First Impressions of Curious Formations: TR Arrives in the Badlands

May 22, 2013

When TR arrived in Little Missouri in September of 1883 to hunt for buffalo, he was stunned by the wild, rough terrain, and yet curiously taken with it. There is a desolate, eerie, beauty in the badlands of North Dakota, where weather, time of day, and time of year create ever-changing color and shadow plays on the stratus of the unusual rock formations.

Badlands at Dusk

Roosevelt’s train stopped at the Little Missouri Station in the middle of the night in the bitter cold. He disembarked, and according to a letter he wrote to his wife, Alice Lee Roosevelt, “it was some time before, groping about among the four or five shanties which formed the ‘town,’ I found the hotel.” After awakening the innkeeper, he bunked in a long, spare room containing beds occupied by sleeping men, none of whom were too happy to see him there in the wee hours of the morning. His first night may have been a bit uncomfortable for someone used to less rudimentary accommodations, but TR was in high spirits by morning, anxious to set out on the hunt.

He met a Mr. W. R. Wright, whom he described as “a wide-awake Yankee,” who took him for a ride around the countryside where TR gathered his first impression of Dakota Territory. “…wash-outs,” deepening at times into great canyons, and steep cliffs of most curious formation abound everywhere…”

The formations are curious, especially to one who has never seen anything quite like them before. Created through eons by wind and water erosion, badlands are characterized by steep banks and abrupt gullies, with soil that ranges from loose, crumbly clumps to deep, powdery silt, to thick, slippery clay. Badlands are formed in semi-arid to arid climates with infrequent but intense rains. The result is sparse vegetation and erosion. In the badlands of Dakota Territory, there also are visible coal veins in a deep gray/blue, as well as soft, sedimentary rock layers, and the burnt-orange of scoria – coal veins that have caught fire and burned, sometimes for centuries.

French trappers called the badlands “bad lands to cross,” and, indeed, they are difficult to traverse, especially on foot. In his letter to Alice, TR marveled at “how easily our mustangs scrambled over the frightful ground which we crossed, while trying to get up to the grassy plateaus, over which we could gallop.”

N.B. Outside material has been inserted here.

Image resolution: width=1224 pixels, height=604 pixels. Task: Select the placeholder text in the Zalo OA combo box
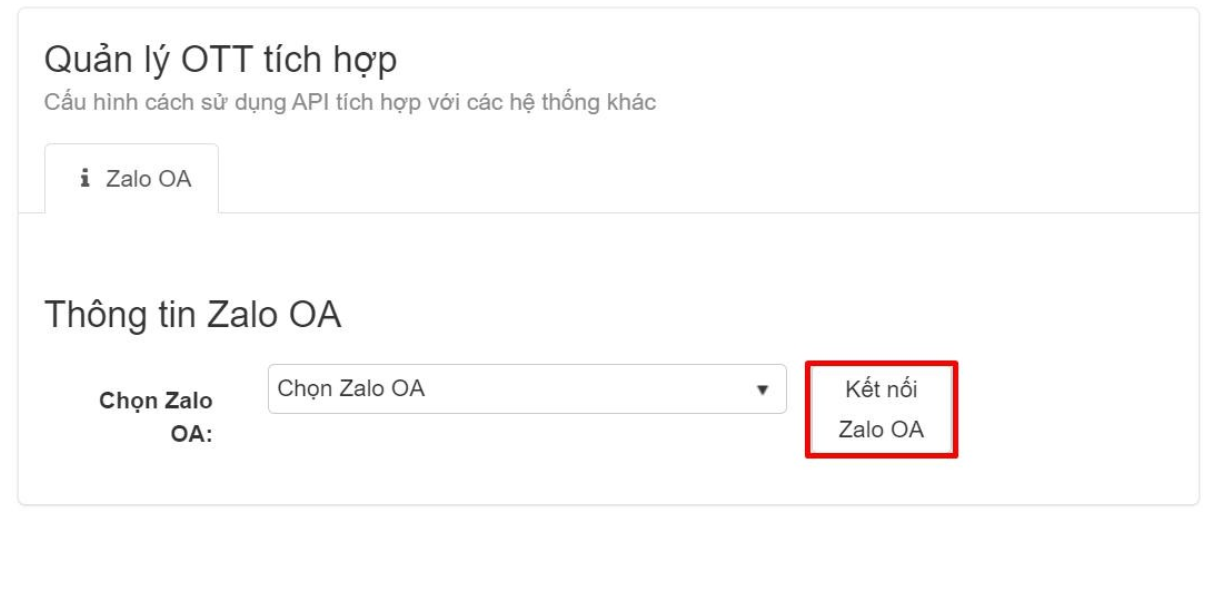[x=351, y=389]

As TR observed, there are wide expanses of grassy plateaus sitting placidly above the badlands, offering a sharp contrast to the rugged terrain just below. If it struck him as a queer land, he was undaunted. With his typical enthusiasm, he immediately hired a hunting guide, Joe Ferris, whom he described as a “good looking hunter,” and, after gathering provisions, set out for a three-week hunt for the declining buffalo.